Artist Tazewell Morton and the Story in Everything
When Tazewell Morton came to our offices last fall, he brought along a whole portfolio of his work. I had written down a list of questions I planned to discuss during our meeting, but instead something more offbeat, and ultimately more interesting transpired. For nearly two hours, Tazewell and I flipped through reproductions of his work and he told me the snippet story behind each piece.
Our meeting left me fascinated, and, if I'm honest, a little bleary eyed. I couldn't help but be humbled by Tazewell's more than half century of work, but I also wasn't sure how I was going to account for it in 800 words.

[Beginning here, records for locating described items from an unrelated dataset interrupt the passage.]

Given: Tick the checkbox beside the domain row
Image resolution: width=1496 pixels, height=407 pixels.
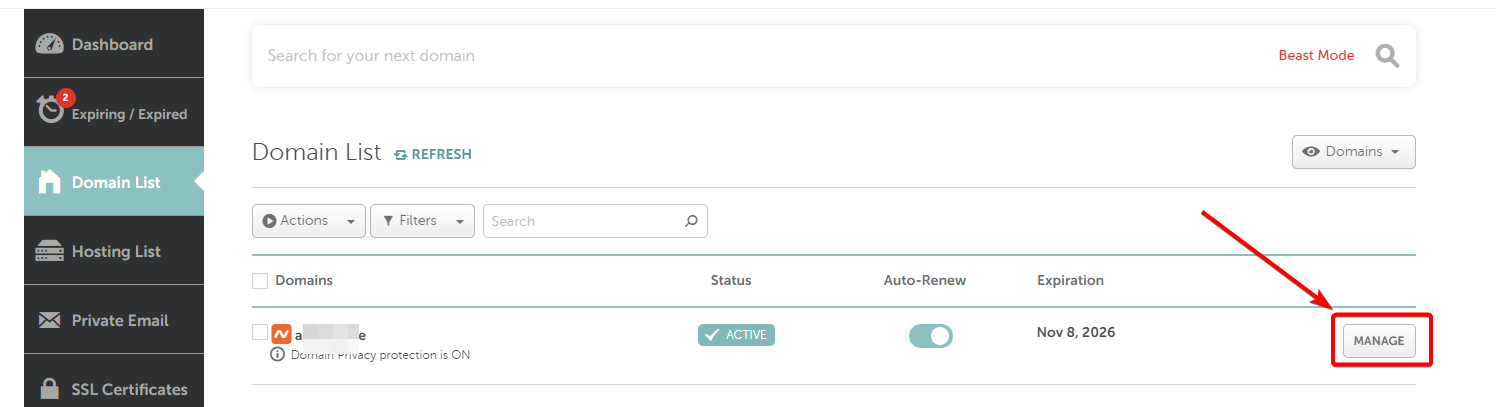Looking at the screenshot, I should coord(260,332).
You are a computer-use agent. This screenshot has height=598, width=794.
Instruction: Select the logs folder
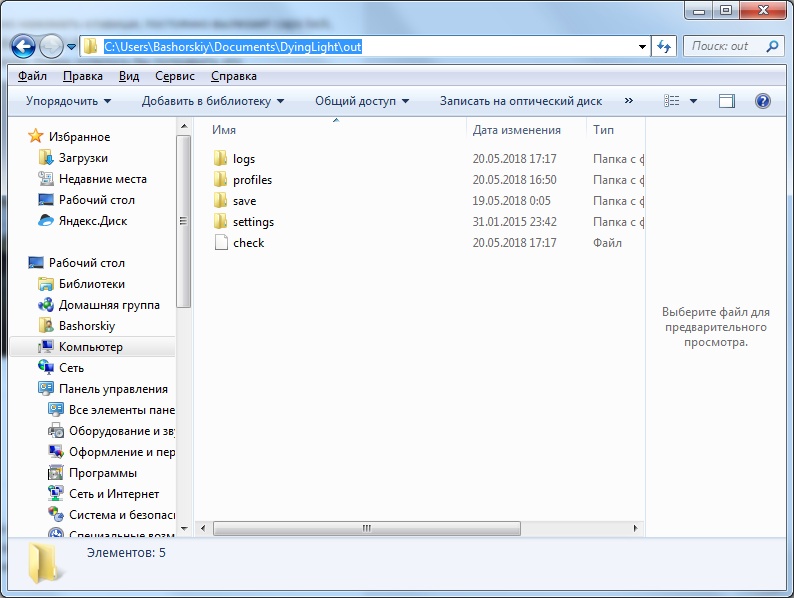(x=244, y=159)
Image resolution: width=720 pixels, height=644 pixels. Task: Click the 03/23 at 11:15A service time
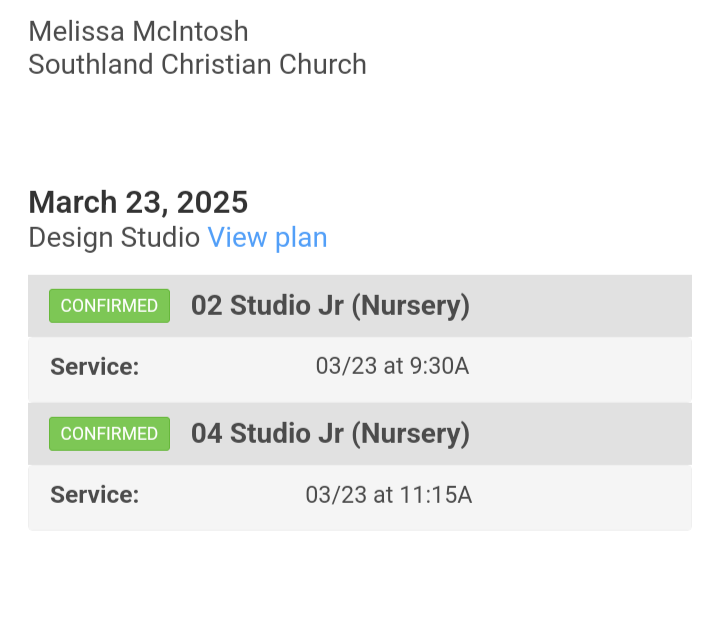(389, 494)
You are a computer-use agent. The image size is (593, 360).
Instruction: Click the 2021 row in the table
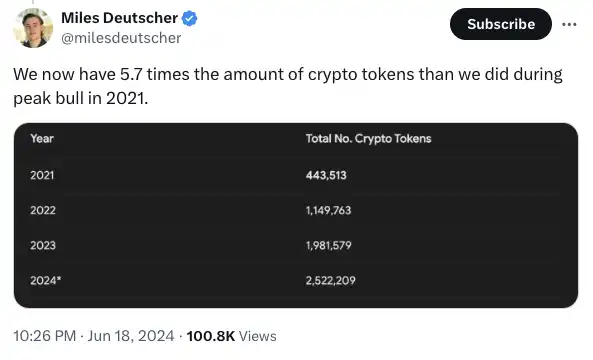pos(296,175)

He showed me a wide range of paintings, each one capturing a different element of his life. There was a smokey scene with coastal sea animals playing poker. With a wry smile Tazewell explained that he was supposed to be the crab. Then there were the highly stylized paintings of figures on wheels, a series that helped establish him as a serious artist. He had several interpretations of musicians parading through New Orleans, his favorite city. In homage to his beloved Gulf Coast, there were also a multitude of seascapes. He brought along Louie the Buoy, a children's book about Hurricane Camille that he illustrated. And revealing a more spiritual and religious side, Tazewell also had his more recently fashioned ceramic nativities and Christmas tree ornaments.

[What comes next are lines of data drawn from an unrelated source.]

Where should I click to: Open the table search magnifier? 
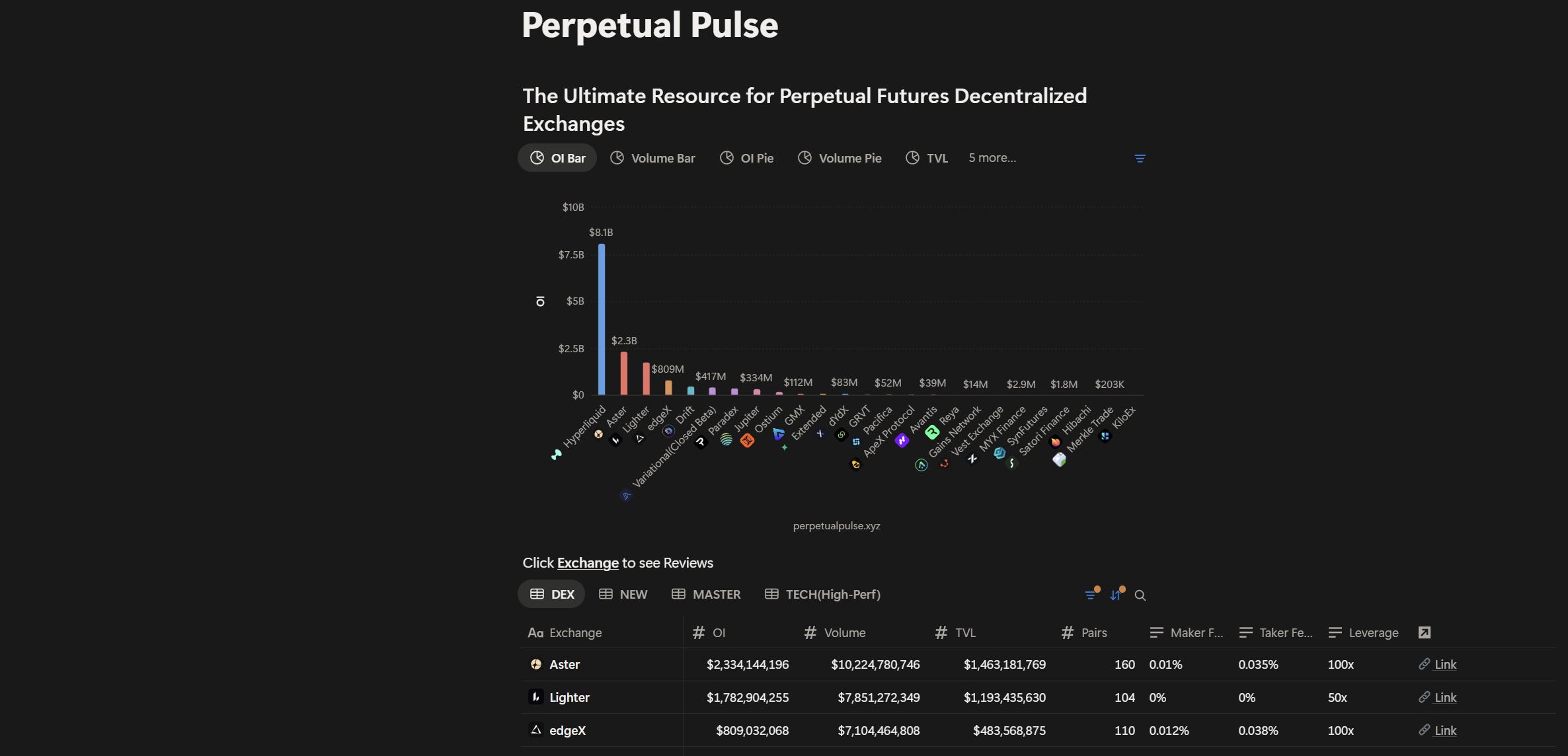(x=1140, y=595)
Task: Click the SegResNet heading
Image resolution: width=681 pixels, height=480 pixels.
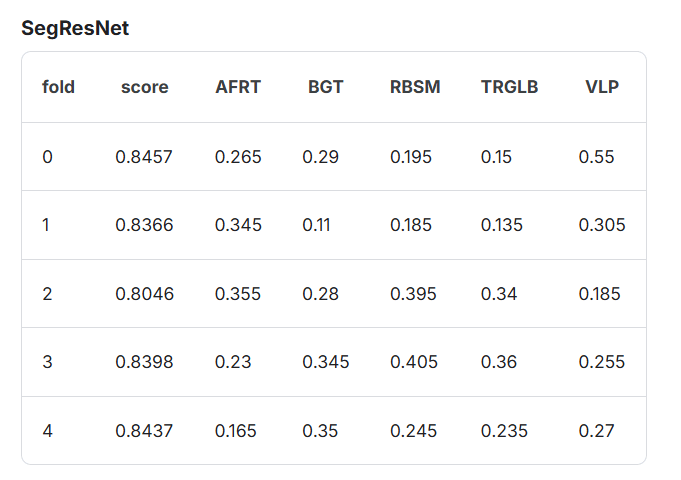Action: (75, 29)
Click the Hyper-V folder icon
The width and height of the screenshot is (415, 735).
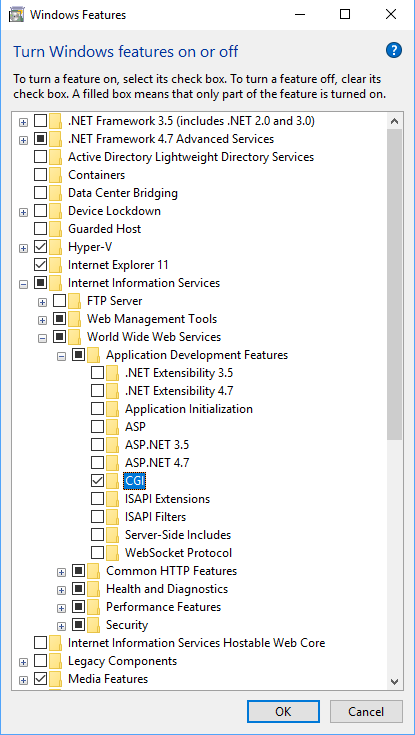pos(55,247)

As a writer, the challenge became not a lack of story, but that there were so many stories embedded into such a range of work. In an ideal world, I would have loved to create an exhibit of Tazewell's work, with rich captions to accompany his broad range of eclectic art. After a tour through the well-curated corridors, the viewer would walk away with a meaningful impression of Tazewell's work and a sense of the pieces of life that most influenced him.
But I had a deadline. So I set about writing a story that would capture his eclectic spirit and communicate in words his visually oriented life. It took a few rounds of editing, but I was happy with the final story.
Tazewell probably summed it up best, quipping at the end of our meeting, "Everything one does is a story."
The statement still has my wheels turning. For him, and the rest of us, there is no single story, but rather a myriad of different narrative snippets that come together to form the whole. The question becomes, what do we leave behind to tell those stories?
Tazewell described his life like a gumbo—a mixture full of different ingredients and packed with often intense flavor. His variety of work, he reflected, likely prevented him from ever becoming a major success as either a commercial or fine artist. Tazewell did a bit of both, but was never wholly defined by either field. Yet his body of work speaks to life full of rich narratives, whether or not they paved the way for professional accolades.
Like Tazewell, we all tell many stories, and the things we produce leave a trail. I suspect that such a trail often looks more like a spiral or a starburst than a neatly hewn path (at least it would in my case). I find fresh inspiration in Tazewell's stories—splashes of color and stylized shapes that speak to a life creatively lived. It's not an easy story to tell, and an even harder one to live, but he can have no doubt that he made something—many things—of himself. There are worse things than spending 60-plus years that way.